A tal efecto, entraremos en el principesco vergel por la puerta del Embarcadero -la más próxima al palacio, junto al restaurante La Rana Verde- y tiraremos de frente hasta dar en una plazoleta salpicada de pabellones de madera, a cuya vera se alza el imponente plátano de los Pabellones, de 40 metros de altura y dos siglos largos de edad.
Tras rebasar el embarcadero y el museo de Falúas, continuaremos por la vía asfaltada que discurre junto al río hasta que un letrero nos indique el desvío hacia el Jardín Chinesco. Aquí se yerguen, a la orilla del estanque, varios ahuehuetes, el mayor de los cuales mide 46metros y frisa en los 220años. De la longevidad de esta especie da cuenta el ejemplar de dos mil años que vive en Santa María de Tule (Oaxaca, México), o su hermano de Popotela, bajo el que se dice que lloró Hernán Cortés en la noche triste. También veremos algún añoso ciprés y un larguirucho caqui de Virginia -entre el estanque y una cercana casa de ladrillo-, cuyos apetitosos frutos no hay que catar antes de las primeras heladas so pena de paceder un estreñimiento total.
Abandonando el Jardín Chinesco hacia oriente -por el lado del templete de mármol-, cruzaremos enseguida la amplia calle asfaltada de CarlosIII, y aún seguiremos atajando hacia naciente por una umbría vereda hasta salir a la no menos ancha calle de Francisco de Asís. Por ésta pasearemos arriba y abajo: en dirección al río, contemplaremos una alineación de portentosos liquidámbares, cuyo follaje vira ahora al amarillo y al rojo vivo; y en dirección contraria, atisbaremos entre la fronda, a mano izquierda, la casa del Labrador y el palacete de Carlos IV y María Luisa de Parma, lleno de caprichos tales como el gabinete de Platino, con adornos de eso mismo.
Poco antes de llegar a la puerta (siempre cerrada) que limita dicha calle por el sur, se extiende a la diestra un bosquete sombrío, cuajado de yedra e irrigado por una fangosa ría, que sin duda es el rincón más romántico del jardín.

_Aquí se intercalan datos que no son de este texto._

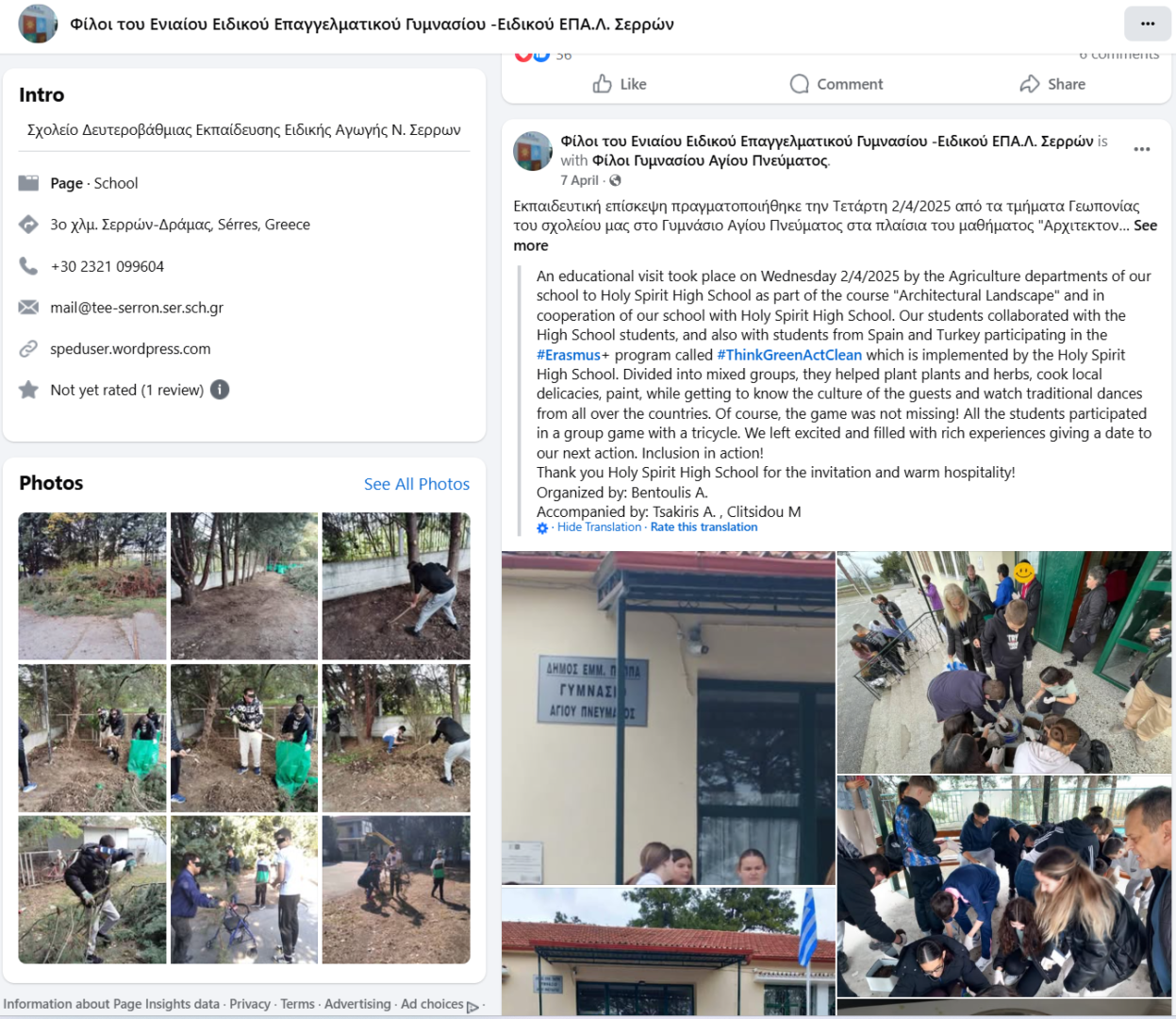Click Rate this translation link
The height and width of the screenshot is (1019, 1176).
click(704, 527)
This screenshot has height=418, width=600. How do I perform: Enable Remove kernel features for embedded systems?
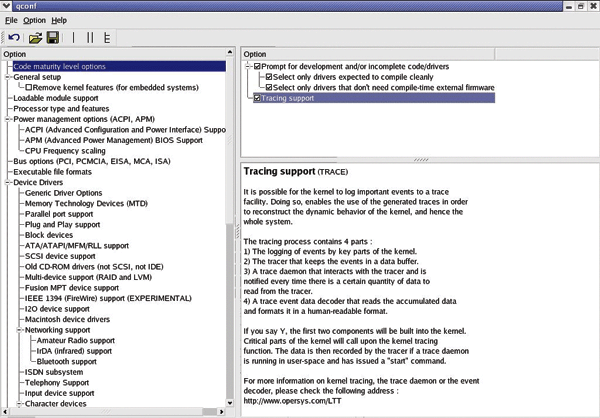[x=29, y=88]
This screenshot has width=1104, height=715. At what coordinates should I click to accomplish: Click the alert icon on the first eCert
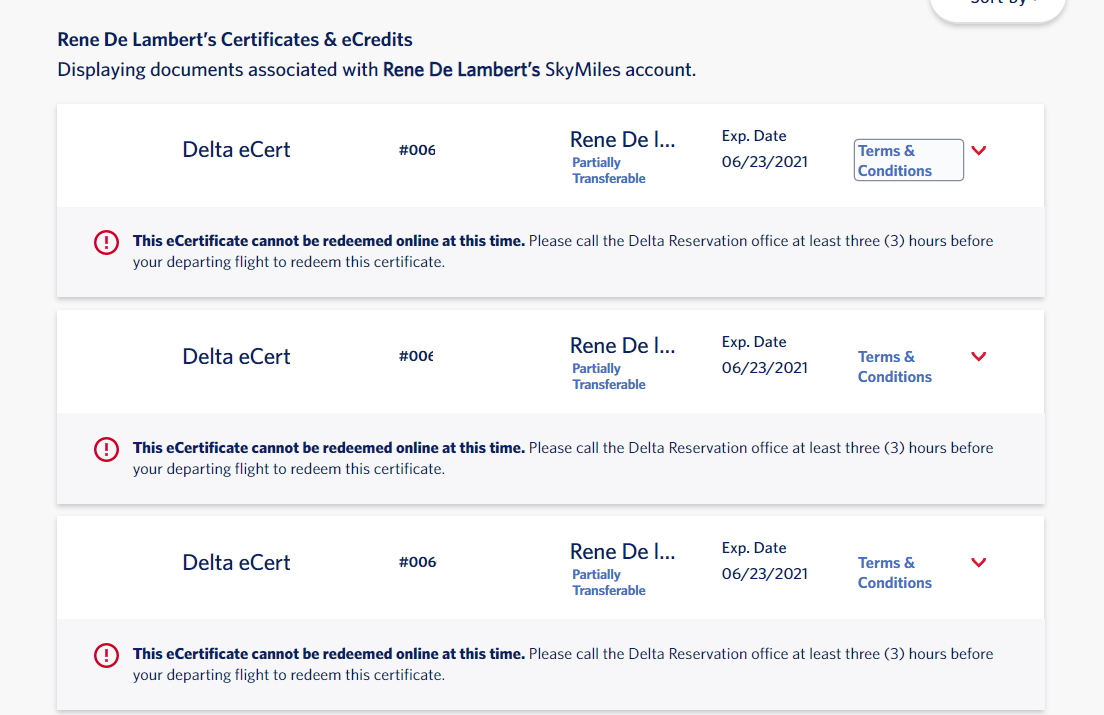click(106, 242)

Allá dentro reconoceremos tres árboles prodigiosos: el Plátano Mellizo -dos troncos unidos a una base de 11metros de circunferencia, como la pata de un dinosaurio-, el de la Trinidad -56metros de altura- y el Plátano Padre -230 años-. Este último, acaso el más viejo del lugar, queda junto a la puerta de la Plaza Redonda, desde donde volveremos al punto de partida bordeando la verja del jardín, asombrados por su innúmera prole.